Il carisma e la croce

Dalla Rassegna stampa

Soffocata nello stupore di quella notte di novembre di un anno fa, la frase sembrava una delle solite formulette retoriche "usa e getta", ed era invece una profezia amara. «La strada che abbiamo davanti - disse Barack Hussein Obama davanti a una folla, a una nazione e a un mondo che volevano disperatamente tornare a credere - sarà lunga e ripida, disseminata di sconfitte e di inciampi. Non arriveremo alla meta in un anno, forse neppure in quattro».
La folla preferì non ascoltarlo. Quella era la notte di nozze, il tempo dell´incanto, ma aveva visto giusto lui. Un anno dopo la notte di Chicago, la strada di Obama presidente si è rivelata scoscesa, gli inciampi sono stati molti e la promessa del change, del cambiamento, resta lontana. Ma l´uomo che non si fermò neppure davanti alla montagna più ripida, alla propria storia e alla propria diversità, è ancora in piedi e continua a camminare. Da simbolo di ogni illusione e di ogni speranza, è tornato a essere il presidente di una democrazia reale, un amministratore che deve misurarsi ogni giorno con la complessità di un sistema costituzionale che non permette a nessuno di considerarsi un messia o un uomo della provvidenza.
Furono pochi, la sera del 4 novembre a Chicago quando pronunciò il discorso della vittoria, a mettersi di traverso sulla strada della sua apoteosi. Troppo grande era la carica di novità e di aspettative che lo aveva spinto sul podio, e troppo sbalorditivo era stato il trionfo elettorale di un candidato che ancora 12 mesi prima la nazione ignorava e soltanto televisioni e giornali avevano adottato per fame di qualcosa di diverso. Barack Obama era stato, prima di essere ogni altra cosa, una notizia, un storia, un video che lui, con la sua presenza fisica e la sua brillantezza, dominava.
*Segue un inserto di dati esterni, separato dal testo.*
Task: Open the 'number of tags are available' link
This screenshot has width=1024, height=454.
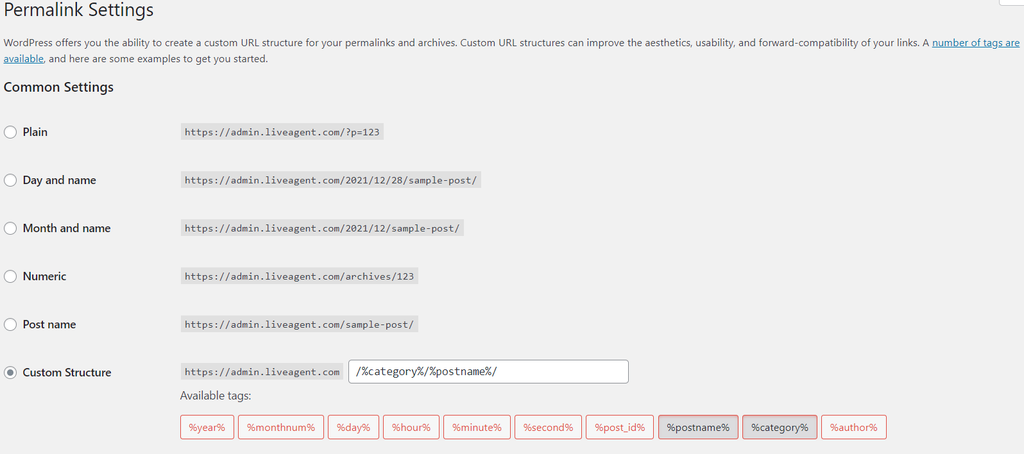Action: coord(975,43)
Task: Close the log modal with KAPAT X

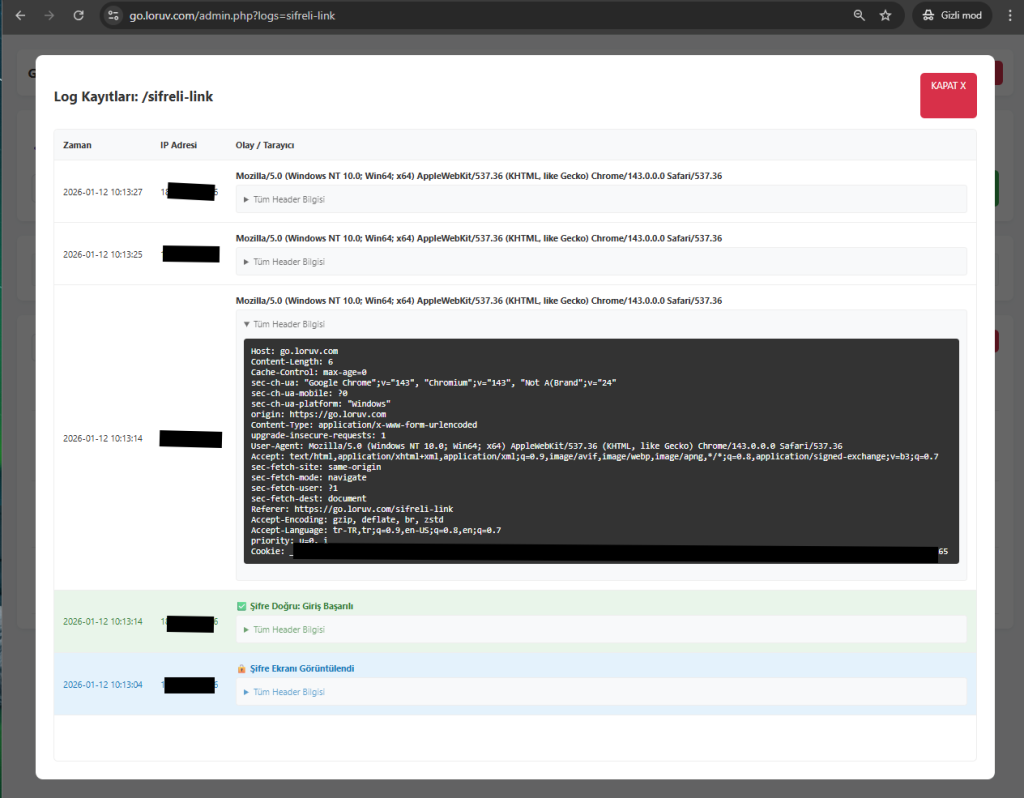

Aveva cavalcato, come un magnifico surfista, il senso di colpa dell´America bianca che in lui voleva lavare definitivamente il peccato originale della nazione, lo schiavismo. Era stato l´orgoglio dell´America invisibile, il popolo di colore. Aveva regalato a un mondo offeso dalla presidenza Bush quel volto affascinante ed esemplare che i più vecchi avevano visto nei Kennedy e i più giovani cominciavano a dubitare che esistesse.
Questa enormità di attese, questa carica simbolica sono state insieme le ali e poi sono divenute la zavorra di un uomo politico che ha prima sfruttato e ora sta pagando il prezzo del proprio immenso carisma. L´evento unico della sua vittoria, che resterà scritta permanentemente nella storia qualunque sia l´esito della sua amministrazione, era stato confuso con la garanzia di un trionfo nella attività di governo. Obama avrebbe risolto tutto, d´incanto, la catastrofe finanziaria bushiana, l´iniquità dell´assistenza sanitaria, la piaga del conflitto arabo-israeliano, le guerre ereditate, avrebbe ammansito l´Iran e convertito l´universo musulmano alla democrazia jeffersoniana, con la forza del Verbo. La benedizione del carisma, che Max Weber definì come qualcosa di «sovrumano e sovrannaturale», addirittura «di origine divina», lo aveva sospinto sulla vetta di attese irragionevoli e irrazionali, come tutte le campagne elettorali creano, ma che nel suo caso sembravano possibili grazie alla eccezionalità della persona. L´Obama presidente è stato, per naturale contrappasso, penalizzato dall´inevitabile ridimensionamento del proprio carisma di fronte alla realtà del potere. Senza più la copertura dell´infatuazione giornalistica, divenuta dovere di critica, i primi dodici mesi del Presidente Obama sono stati misurati con una aggressività direttamente proporzionale alla celebrazione del Candidato Obama.
La sua popolarità è tornata a livelli umani, dalle altezze mistiche di quella notte a Chicago, qualche punto sopra il 50%, dove infatti lo aveva collocato il 53% degli elettori. I cambiamenti promessi si sono arenati nella intrattabilità del mondo e nella palude del Parlamento. E il coro dei rancori, dei risentimenti ideologici ma soprattutto razziali che lo shock della sua vittoria aveva ammutolito, hanno ritrovato voce, dannandolo sulle piazze con caricature di Obama truccato da Hitler, da Stalin, da Bush Nero, da traditore della sinistra, da neo-socialista, da anti-americano, persino da impostore che ha truccato il proprio certificato di nascita per farsi credere un "nativo", la condizione indispensabile per diventare presidente.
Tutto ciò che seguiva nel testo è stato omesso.